German Bar Association
- Type: Bar association
- Region served: Germany

= German Bar Association =

The German Bar Association (German: Deutscher Anwaltverein – DAV) is a voluntary association of German and German-speaking lawyers. It seeks to safeguard, protect and promote the professional and economic interests of the Bar, notary lawyers included, especially by promoting fair administration of justice and legislation, education and further training, encouragement of professional solidarity and scientific spirit among lawyers.

The German Bar Association observes political and confessional neutrality and places great emphasis on respect for human rights and the rule of law. Furthermore, it promotes gender equality.

== Structure and organization ==
The DAV represents the German legal profession and aims at uniting all 160.000 lawyers in Germany and German lawyers abroad. Currently it has app. 66.000 individual members, organized in 259 local bar associations, 13 of which are based outside Germany (Brazil, France (2), Greece, Italy, Netherlands, Luxembourg, Poland, Portugal, Spain, Turkey, Ukraine, and United Kingdom).

== Aims and activities ==
With offices in Berlin and Brussels the German Bar Association has an abundance of solid institutional mechanisms and practiced instruments, as is necessary for a strong lobbying practice which is specifically tailored to the special characteristics of national and European legislative processes. Primarily relevant in this context is its direct influence on federal and state legislative and executive branches – both through the federal association as well as through the DAV local bar associations. The DAV has an extremely effective network of close personal contacts to political decision-makers and other influential persons, in Berlin, state capitals, and Brussels.
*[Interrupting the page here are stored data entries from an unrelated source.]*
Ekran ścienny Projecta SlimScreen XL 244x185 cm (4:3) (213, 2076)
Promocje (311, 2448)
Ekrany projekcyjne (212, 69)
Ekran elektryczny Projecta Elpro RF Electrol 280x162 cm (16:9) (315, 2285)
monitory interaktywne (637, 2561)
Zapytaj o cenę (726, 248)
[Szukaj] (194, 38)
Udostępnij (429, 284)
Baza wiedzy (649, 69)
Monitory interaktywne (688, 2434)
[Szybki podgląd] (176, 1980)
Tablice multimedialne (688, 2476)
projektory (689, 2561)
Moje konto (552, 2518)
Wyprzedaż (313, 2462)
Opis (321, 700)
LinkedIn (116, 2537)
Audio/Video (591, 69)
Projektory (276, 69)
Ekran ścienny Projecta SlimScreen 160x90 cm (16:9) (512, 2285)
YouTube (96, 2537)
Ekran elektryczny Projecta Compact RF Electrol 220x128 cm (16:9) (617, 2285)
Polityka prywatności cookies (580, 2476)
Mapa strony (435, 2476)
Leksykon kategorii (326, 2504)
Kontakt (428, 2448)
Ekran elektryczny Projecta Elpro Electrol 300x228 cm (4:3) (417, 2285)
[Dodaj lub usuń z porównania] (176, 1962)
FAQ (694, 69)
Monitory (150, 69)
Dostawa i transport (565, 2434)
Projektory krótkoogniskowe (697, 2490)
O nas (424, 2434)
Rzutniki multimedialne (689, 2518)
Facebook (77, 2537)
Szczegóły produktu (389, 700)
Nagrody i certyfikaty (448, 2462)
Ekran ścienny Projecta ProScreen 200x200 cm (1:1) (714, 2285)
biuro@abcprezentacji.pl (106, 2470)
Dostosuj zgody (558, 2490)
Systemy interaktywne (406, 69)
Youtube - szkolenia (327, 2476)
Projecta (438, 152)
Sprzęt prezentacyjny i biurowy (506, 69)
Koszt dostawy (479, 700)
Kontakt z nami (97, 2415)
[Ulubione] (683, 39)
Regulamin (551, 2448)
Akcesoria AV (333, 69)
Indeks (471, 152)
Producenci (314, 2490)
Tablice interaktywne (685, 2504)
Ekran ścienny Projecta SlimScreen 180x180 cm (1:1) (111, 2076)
Since the establishment of the German Bar Association its legislative committees have supported and enriched the work of the Executive Board and the management. The legislative committees are composed of members of the legal profession who serve on a voluntary basis. It is the task of the legislative committees to formulate opinions on all relevant draft legislation on the German and European level.

== Publications ==
The German Bar Association publishes the Anwaltsblatt, a monthly journal for lawyers that strictly focuses on the practice of law. The Anwaltsblatt regularly addresses questions regarding taxes and liability and publishes current judgments in the areas of fees and the law of professional rules.

== The DAV Annual Conference ==
Every year, the German Bar Association organizes the DAV Annual Conference Deutscher Anwaltstag. The DAV Annual Conference is the yearly meeting of the German legal profession dedicated to legal policy and sociopolitical issues. Participants are regularly at least 1800 legal practitioners with different professional backgrounds as well as representatives from politics, the judiciary and science. The DAV Annual Conference usually receives immense attention in the media. It is the biggest event of its kind in Germany.

== Membership ==
The German Bar Association is a member of the following international organisations: American Bar Association (ABA), Council of Bars and Law Societies of Europe (CCBE), European Company Lawyers Association (ECLA), International Association of Young Lawyers (AIJA), International Bar Association (IBA), International Criminal Bar (ICB), Union Internationale des Avocats (UIA).